[[ SUPPLIED MATERIAL, beginning ]]

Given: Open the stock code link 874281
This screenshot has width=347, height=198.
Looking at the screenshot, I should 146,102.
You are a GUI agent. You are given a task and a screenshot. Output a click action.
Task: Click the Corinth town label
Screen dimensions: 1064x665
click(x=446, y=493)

[[ SUPPLIED MATERIAL, end ]]
[[ SUPPLIED MATERIAL, beginning ]]

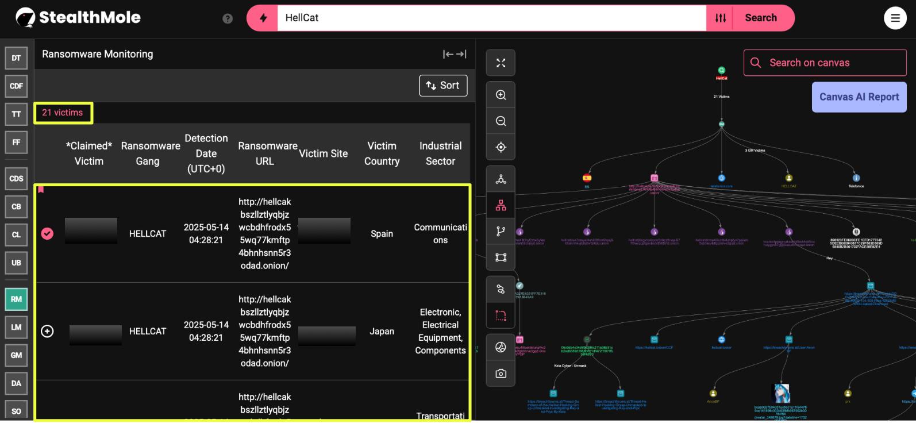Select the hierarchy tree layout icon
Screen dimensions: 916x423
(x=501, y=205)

[[ SUPPLIED MATERIAL, end ]]

YOUR GOAL: Beginning with the line containing "Given: Open the stock code link 874281" in the material above, copy every line exactly until you have copied the line containing "Task: Click the Corinth town label".

TASK RESULT:
Given: Open the stock code link 874281
This screenshot has width=347, height=198.
Looking at the screenshot, I should 146,102.
You are a GUI agent. You are given a task and a screenshot. Output a click action.
Task: Click the Corinth town label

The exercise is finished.